▶ **EXERCISE REQUIREMENTS**
Return the data that follows exactly, with each line intact.

****

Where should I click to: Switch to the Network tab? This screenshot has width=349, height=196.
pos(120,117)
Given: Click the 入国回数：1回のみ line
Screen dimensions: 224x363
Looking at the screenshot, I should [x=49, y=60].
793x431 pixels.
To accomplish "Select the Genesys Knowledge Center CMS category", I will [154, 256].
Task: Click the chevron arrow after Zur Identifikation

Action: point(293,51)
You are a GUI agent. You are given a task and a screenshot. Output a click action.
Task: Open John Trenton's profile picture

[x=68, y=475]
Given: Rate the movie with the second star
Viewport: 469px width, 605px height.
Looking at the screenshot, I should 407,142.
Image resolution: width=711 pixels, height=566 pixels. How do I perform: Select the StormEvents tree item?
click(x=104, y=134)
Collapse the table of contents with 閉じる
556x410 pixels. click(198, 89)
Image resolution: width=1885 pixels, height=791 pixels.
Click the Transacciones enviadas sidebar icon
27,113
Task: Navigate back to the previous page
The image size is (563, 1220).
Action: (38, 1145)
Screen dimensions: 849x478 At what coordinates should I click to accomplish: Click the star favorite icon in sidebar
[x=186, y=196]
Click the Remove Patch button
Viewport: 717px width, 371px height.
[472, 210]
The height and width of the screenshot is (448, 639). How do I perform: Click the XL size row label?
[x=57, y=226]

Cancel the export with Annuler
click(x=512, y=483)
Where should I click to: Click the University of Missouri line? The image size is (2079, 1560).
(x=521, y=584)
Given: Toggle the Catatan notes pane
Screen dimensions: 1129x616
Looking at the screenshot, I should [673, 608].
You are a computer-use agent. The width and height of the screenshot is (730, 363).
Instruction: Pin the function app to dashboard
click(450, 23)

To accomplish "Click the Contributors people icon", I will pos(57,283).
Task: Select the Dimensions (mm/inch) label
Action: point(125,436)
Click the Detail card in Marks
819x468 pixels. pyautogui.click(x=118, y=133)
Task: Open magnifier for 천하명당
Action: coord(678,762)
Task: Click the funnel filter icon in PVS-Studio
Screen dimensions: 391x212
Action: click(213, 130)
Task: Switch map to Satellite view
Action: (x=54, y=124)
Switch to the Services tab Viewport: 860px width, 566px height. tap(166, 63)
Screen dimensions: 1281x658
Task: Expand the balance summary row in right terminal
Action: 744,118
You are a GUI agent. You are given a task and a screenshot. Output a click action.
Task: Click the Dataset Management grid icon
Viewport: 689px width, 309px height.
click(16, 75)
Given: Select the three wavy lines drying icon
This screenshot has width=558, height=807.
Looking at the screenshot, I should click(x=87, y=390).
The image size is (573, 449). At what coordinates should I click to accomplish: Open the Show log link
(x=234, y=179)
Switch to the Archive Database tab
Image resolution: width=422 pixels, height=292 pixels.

****

▶ **FINISHED TASK**
Where should I click to: Switch to the Network tab? This screenshot has width=349, height=196.
pos(120,117)
Given: Click the 入国回数：1回のみ line
Screen dimensions: 224x363
Looking at the screenshot, I should [x=49, y=60].
793x431 pixels.
To accomplish "Select the Genesys Knowledge Center CMS category", I will [154, 256].
Task: Click the chevron arrow after Zur Identifikation

Action: point(293,51)
You are a GUI agent. You are given a task and a screenshot. Output a click action.
Task: Open John Trenton's profile picture

[x=68, y=475]
Given: Rate the movie with the second star
Viewport: 469px width, 605px height.
Looking at the screenshot, I should 407,142.
Image resolution: width=711 pixels, height=566 pixels. How do I perform: Select the StormEvents tree item?
click(x=104, y=134)
Collapse the table of contents with 閉じる
556x410 pixels. click(198, 89)
Image resolution: width=1885 pixels, height=791 pixels.
Click the Transacciones enviadas sidebar icon
27,113
Task: Navigate back to the previous page
The image size is (563, 1220).
Action: (38, 1145)
Screen dimensions: 849x478 At what coordinates should I click to accomplish: Click the star favorite icon in sidebar
[x=186, y=196]
Click the Remove Patch button
Viewport: 717px width, 371px height.
[472, 210]
The height and width of the screenshot is (448, 639). How do I perform: Click the XL size row label?
[x=57, y=226]

Cancel the export with Annuler
click(x=512, y=483)
Where should I click to: Click the University of Missouri line? The image size is (2079, 1560).
(x=521, y=584)
Given: Toggle the Catatan notes pane
Screen dimensions: 1129x616
Looking at the screenshot, I should [673, 608].
You are a computer-use agent. The width and height of the screenshot is (730, 363).
Instruction: Pin the function app to dashboard
click(450, 23)

To accomplish "Click the Contributors people icon", I will pos(57,283).
Task: Select the Dimensions (mm/inch) label
Action: point(125,436)
Click the Detail card in Marks
819x468 pixels. pyautogui.click(x=118, y=133)
Task: Open magnifier for 천하명당
Action: coord(678,762)
Task: Click the funnel filter icon in PVS-Studio
Screen dimensions: 391x212
Action: click(213, 130)
Task: Switch map to Satellite view
Action: (x=54, y=124)
Switch to the Services tab Viewport: 860px width, 566px height. tap(166, 63)
Screen dimensions: 1281x658
Task: Expand the balance summary row in right terminal
Action: 744,118
You are a GUI agent. You are given a task and a screenshot. Output a click action.
Task: Click the Dataset Management grid icon
Viewport: 689px width, 309px height.
click(16, 75)
Given: Select the three wavy lines drying icon
This screenshot has width=558, height=807.
Looking at the screenshot, I should click(x=87, y=390).
The image size is (573, 449). At what coordinates should I click to accomplish: Open the Show log link
(x=234, y=179)
Switch to the Archive Database tab
Image resolution: width=422 pixels, height=292 pixels.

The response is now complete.